A word to the wise about donations — only donate what you would buy yourself.

“Items must be in good salable condition from a smoke-free home. I have to be pretty particular about what I take in and I’m not trying to be snobby,” Muñoz said, explaining that money spent on sending unusable items to the dump takes it out of the hands of the homeless. “We sell items that are not broken, stained, chipped or moth-eaten. Everything is to be washed and has to be ready to go and all donations are tax deductible.”

She will accept clothing from smokers as long as it’s been recently washed and stored away from a smoky environment, Muñoz said.

Supporting programs

In Clallam County, Serenity House maintains shelter, housing resources, drop-in and housing programs. A brief synopsis of its services follows:

• Single Adult Shelter for men and women 18 and older, with room/board, meals and case management in Port Angeles;

• Family Shelter for short-term emergency shelter for families/minor children in Port Angeles and Sequim;

• Youth &Young Adult Services with drop-in service centers, food, housing, work-readiness for ages 17-24 at Dream Center in Port Angeles and Safe Harbor in Sequim;

• Housing programs and employment assistance, with temporary traditional housing for families with children/individuals with supportive services to transition from homelessness to permanent stable housing;

• Rental assistance with supportive services for families with children/individuals.

• Rental assistance for move-in or prevention of homeless, pays for rent or move-in deposits to help families/individuals solve housing emergencies.

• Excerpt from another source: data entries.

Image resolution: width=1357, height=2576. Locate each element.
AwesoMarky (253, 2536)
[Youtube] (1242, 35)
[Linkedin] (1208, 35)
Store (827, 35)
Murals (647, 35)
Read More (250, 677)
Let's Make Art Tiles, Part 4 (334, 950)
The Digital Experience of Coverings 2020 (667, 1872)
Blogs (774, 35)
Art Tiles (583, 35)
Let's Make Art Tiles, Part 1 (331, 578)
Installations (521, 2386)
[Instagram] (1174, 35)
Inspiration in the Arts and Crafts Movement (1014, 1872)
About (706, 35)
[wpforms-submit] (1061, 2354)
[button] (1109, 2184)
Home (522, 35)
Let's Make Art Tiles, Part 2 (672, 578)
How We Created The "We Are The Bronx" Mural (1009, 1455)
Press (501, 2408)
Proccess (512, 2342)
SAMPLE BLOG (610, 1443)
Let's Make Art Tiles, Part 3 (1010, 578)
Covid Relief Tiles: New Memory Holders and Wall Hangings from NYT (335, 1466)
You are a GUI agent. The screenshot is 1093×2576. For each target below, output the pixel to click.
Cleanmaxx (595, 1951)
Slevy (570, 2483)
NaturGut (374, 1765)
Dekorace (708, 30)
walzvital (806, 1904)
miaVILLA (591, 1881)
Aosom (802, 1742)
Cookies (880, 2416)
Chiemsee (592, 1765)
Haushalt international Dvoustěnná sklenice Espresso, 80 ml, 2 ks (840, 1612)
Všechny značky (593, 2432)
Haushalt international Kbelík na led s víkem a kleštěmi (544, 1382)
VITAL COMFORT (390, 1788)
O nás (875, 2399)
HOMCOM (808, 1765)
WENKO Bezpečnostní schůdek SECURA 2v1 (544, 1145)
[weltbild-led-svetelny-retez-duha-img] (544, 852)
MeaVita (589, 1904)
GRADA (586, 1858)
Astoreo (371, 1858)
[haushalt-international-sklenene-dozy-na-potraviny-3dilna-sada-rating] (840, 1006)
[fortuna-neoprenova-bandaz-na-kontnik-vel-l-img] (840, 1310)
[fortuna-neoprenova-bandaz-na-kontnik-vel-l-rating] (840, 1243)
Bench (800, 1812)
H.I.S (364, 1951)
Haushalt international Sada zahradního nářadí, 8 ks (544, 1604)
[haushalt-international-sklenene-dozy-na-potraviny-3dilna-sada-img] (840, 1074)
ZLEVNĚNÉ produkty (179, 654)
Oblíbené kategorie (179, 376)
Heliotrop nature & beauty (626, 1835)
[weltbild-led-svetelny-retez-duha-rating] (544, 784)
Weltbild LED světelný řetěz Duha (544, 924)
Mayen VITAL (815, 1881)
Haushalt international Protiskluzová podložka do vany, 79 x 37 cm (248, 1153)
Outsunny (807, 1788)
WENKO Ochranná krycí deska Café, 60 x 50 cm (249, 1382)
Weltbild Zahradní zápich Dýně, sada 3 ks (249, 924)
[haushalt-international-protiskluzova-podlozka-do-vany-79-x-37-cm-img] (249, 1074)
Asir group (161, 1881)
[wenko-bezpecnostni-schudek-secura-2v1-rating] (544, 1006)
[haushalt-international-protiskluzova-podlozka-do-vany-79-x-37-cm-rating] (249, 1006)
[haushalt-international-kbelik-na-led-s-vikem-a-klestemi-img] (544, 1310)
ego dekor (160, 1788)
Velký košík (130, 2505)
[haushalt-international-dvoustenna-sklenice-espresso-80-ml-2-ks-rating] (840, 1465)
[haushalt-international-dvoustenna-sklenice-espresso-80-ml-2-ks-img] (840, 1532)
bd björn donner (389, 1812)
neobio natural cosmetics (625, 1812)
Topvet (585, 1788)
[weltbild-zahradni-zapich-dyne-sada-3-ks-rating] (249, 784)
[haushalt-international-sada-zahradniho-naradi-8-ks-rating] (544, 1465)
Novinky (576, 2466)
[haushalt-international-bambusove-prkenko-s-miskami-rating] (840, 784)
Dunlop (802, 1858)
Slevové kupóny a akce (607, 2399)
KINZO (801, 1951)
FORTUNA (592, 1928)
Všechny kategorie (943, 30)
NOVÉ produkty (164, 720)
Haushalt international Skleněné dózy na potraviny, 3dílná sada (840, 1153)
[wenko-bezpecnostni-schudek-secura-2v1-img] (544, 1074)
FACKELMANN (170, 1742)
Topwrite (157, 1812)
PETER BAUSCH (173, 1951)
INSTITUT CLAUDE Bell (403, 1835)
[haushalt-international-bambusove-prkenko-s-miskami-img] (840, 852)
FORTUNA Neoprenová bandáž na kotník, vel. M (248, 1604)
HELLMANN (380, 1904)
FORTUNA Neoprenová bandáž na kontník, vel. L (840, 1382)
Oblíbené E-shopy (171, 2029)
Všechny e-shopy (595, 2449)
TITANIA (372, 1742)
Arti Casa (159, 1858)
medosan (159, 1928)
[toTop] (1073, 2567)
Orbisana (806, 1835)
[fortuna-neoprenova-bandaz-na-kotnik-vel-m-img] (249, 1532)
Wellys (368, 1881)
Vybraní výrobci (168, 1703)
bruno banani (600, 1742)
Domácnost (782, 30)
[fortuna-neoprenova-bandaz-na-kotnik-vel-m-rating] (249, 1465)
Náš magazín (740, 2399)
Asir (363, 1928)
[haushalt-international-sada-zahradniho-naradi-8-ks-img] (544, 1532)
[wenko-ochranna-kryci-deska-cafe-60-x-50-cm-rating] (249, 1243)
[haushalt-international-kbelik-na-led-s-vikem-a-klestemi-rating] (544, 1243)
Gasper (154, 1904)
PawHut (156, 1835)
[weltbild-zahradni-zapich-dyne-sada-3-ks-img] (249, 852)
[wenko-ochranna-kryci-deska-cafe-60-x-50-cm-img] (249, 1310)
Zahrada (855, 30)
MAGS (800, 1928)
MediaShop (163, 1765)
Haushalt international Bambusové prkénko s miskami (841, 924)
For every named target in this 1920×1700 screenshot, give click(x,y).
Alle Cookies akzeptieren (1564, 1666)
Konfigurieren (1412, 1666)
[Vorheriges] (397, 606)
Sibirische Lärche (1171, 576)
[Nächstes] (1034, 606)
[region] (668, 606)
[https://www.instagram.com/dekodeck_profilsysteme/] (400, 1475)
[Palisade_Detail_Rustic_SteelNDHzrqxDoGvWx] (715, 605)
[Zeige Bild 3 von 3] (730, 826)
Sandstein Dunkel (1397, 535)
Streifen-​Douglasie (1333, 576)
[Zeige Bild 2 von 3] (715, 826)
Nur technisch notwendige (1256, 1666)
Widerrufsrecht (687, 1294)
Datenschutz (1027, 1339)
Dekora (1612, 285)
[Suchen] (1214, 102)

• Economic Opportunities Initiative, for all ages, job-readiness and financial independence classes, workshops, hands-on work and community service placements to build employability and self-reliance.

• Permanent Supportive Housing, to help stabilize the lives of chronically homeless individuals and families countywide.

Call 452-7224 to get more information on Serenity House’s programs or call/visit its Housing Resource Centers in Port Angeles, 565-5041, 520 E. First St.; Sequim, 477-4918, 583 W. Washington St.; or Forks, 360-203-7107, 287 Founders Way. Shelter donations always needed are paper coffee cups, coffee, creamer, sugar and individually wrapped healthy snacks; drop-off at the Sequim store.

“I like what I’m doing because we make a difference and the money will stay in our community,” Muñoz said. “We’re able to do our mission because of our generous community and amazing volunteers who put in lots of hours.”